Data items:

● ● ●

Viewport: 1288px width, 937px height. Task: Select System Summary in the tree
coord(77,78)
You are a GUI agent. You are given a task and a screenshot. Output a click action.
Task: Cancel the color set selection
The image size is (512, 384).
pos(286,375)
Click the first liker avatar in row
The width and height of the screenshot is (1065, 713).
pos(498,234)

● ● ●

Arrange all the lines of the records above as a numbered list, omitting any blank lines.

THE REPLY:
1. Viewport: 1288px width, 937px height. Task: Select System Summary in the tree
2. coord(77,78)
3. You are a GUI agent. You are given a task and a screenshot. Output a click action.
4. Task: Cancel the color set selection
5. The image size is (512, 384).
6. pos(286,375)
7. Click the first liker avatar in row
8. The width and height of the screenshot is (1065, 713).
9. pos(498,234)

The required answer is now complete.